**Text shown**.

Support Documentation: Job #1 for Localization?

Support Documentation: Job #1 for Localization?
Dimitris Glezos
November 2, 2015
4 min read

You’re a software or mobile app provider and you’re thinking about developing localized content to enter international markets for the first time. That’s great! But which pieces of content do you start with? Oftentimes, the task of translating support documentation seems like it would be far down the priority list, well behind translating your marketing website or product interface. The thing is, that prioritization could be totally wrong. Localizing your support materials might be the most important information to translate as a first step to cement your global growth.

Does this seem counterintuitive? Let’s look at some data and examples to understand why this just might make sense for your business.

The Case for Making Support Documentation Top Priority for Localization

First, let me share an anecdote I heard recently at a localization conference I attended. Another attendee from a large, well-known software provider* shared her company’s experience with the decision process for initiating localization projects. (*I was not able to make personal contact with this attendee, nor did she provide blanket permission to share her story officially, so I am omitting the company identification, but trust me, you’ve heard of them.)

Her company had not localized the user interface to one of its key products, only offering it in English. A few years ago, when the company started thinking about whether to localize the product and for what markets, they dug into the details around their users’ experience, and they realized they already had a large base of international users. Their product was powerful enough and their interface simple enough that many non-English speakers were adopting it despite its lack of a locale-specific interface.

**Data provided**.
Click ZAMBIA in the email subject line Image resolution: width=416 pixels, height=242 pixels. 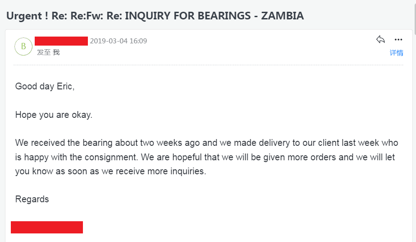point(282,16)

**Exercise A**. Copy the stretch of the post on localizing support documentation from "You’re a software" through "your global growth.".
**Exercise B**.
Do the following statements agree with the post on localizing support documentation? Answer each with yes or no and quote the deciding words of the post.
(i) The conference attendee gave permission to share her story officially.
(ii) The attendee's company offered one of its key products only in English.
(iii) Translating support documentation often seems to rank far down the priority list.
**Exercise C**.
Answer from the post on localizing support documentation:
(i) Where did the author hear the anecdote?
(ii) What did the company realize when it dug into its users' experience?
(iii) Behind what is translating support documentation often placed?

**Final answer A**.
You’re a software or mobile app provider and you’re thinking about developing localized content to enter international markets for the first time. That’s great! But which pieces of content do you start with? Oftentimes, the task of translating support documentation seems like it would be far down the priority list, well behind translating your marketing website or product interface. The thing is, that prioritization could be totally wrong. Localizing your support materials might be the most important information to translate as a first step to cement your global growth.

**Final answer B**.
(i) No: "nor did she provide blanket permission to share her story officially"
(ii) Yes: "Her company had not localized the user interface to one of its key products, only offering it in English."
(iii) Yes: "Oftentimes, the task of translating support documentation seems like it would be far down the priority list"

**Final answer C**.
(i) At a localization conference the author attended.
(ii) That it already had a large base of international users.
(iii) Behind translating the marketing website or product interface.